The emergence of a modern human being, the formation of his brain and a complex of cognitive abilities in the process of evolution is not a linear process, but the result of a complex interaction of a huge number of constantly changing environmental conditions, genetic mutations, emerging social relations and knowledge systems as conditions for successful survival. This process is described by means of current physical and mathematical theories associated with the ideas of self-organization of complex nonlinear dynamical systems. One of the factors in the rapid development of the brain and intelligence has become the so-called cultural drive — the mechanism of the autocatalytic co-evolution of cognitive abilities, social learning and culture.
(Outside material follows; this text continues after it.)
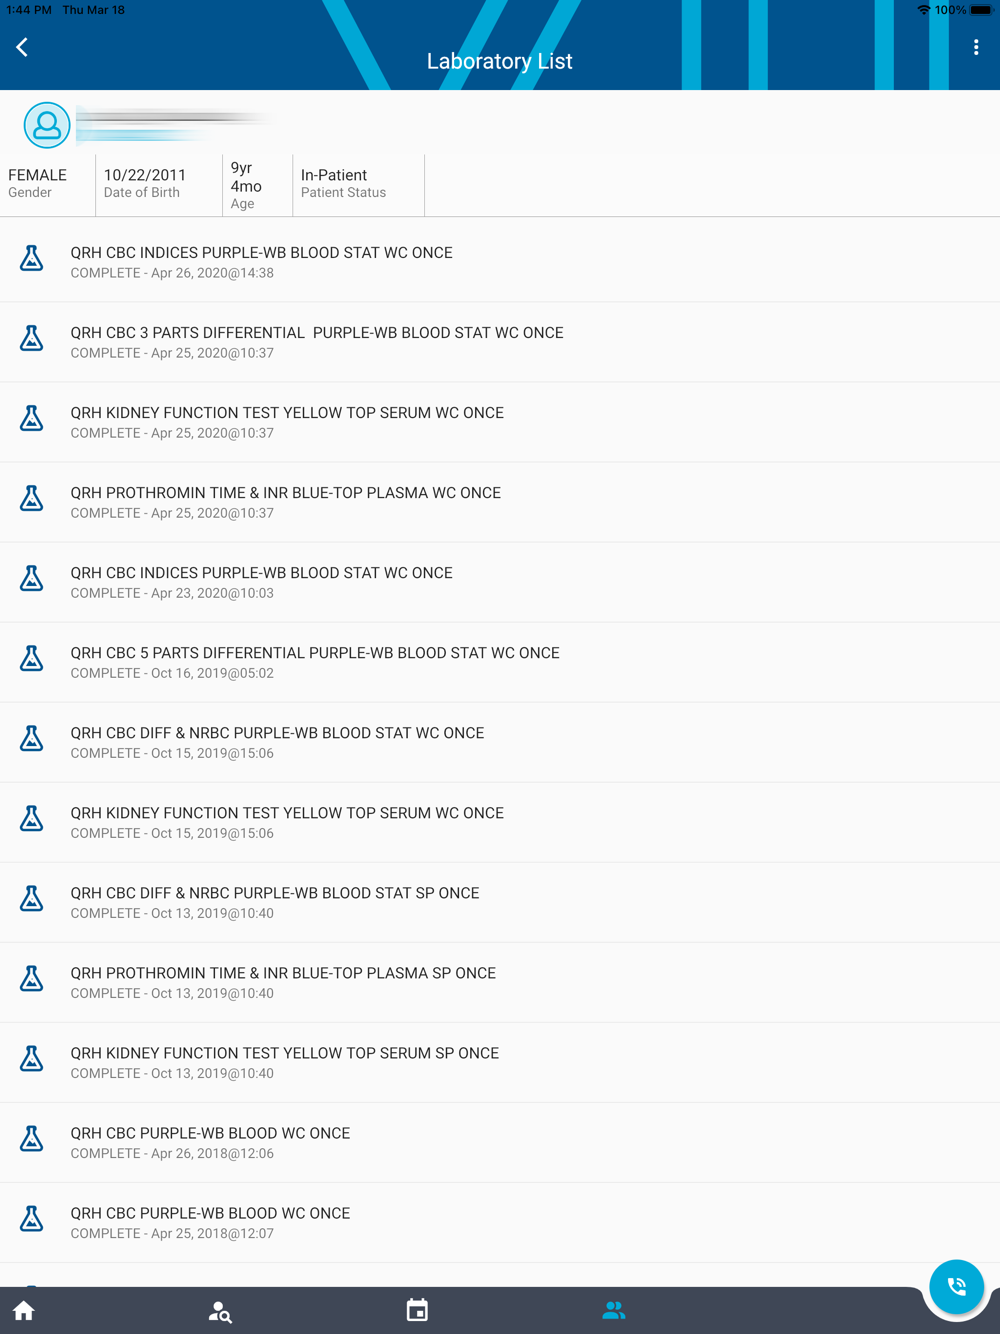
Task: Open QRH CBC 3 Parts Differential result
Action: [x=500, y=342]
Cultural drive is necessarily accompanied by the active development of speech and speech mechanisms as ways of transmitting and receiving information. A flexible, multidimensional and complex communication language allowed distributing information within society, which made it possible to quickly increase its amount. With the appearance of language as a kind of sign system, semiotic mechanisms arise, described by semantics, syntax and pragmatics. The most important task of a person participating in communication is the task of generating meaning, as well as its perception in received messages. This gave an even greater impetus to the development of human intelligence. Ultimately, all this led to the emergence of the modern human brain and the cognitive revolution, which significantly accelerated the emergence of modern ways of thinking and cognition, as a system of formed attractors that determine the ways and forms of intellectual response to changes in the natural and social environment, facilitating the use of knowledge accumulated and distributed in society and assisting to quickly reconfigure knowledge and produce new one.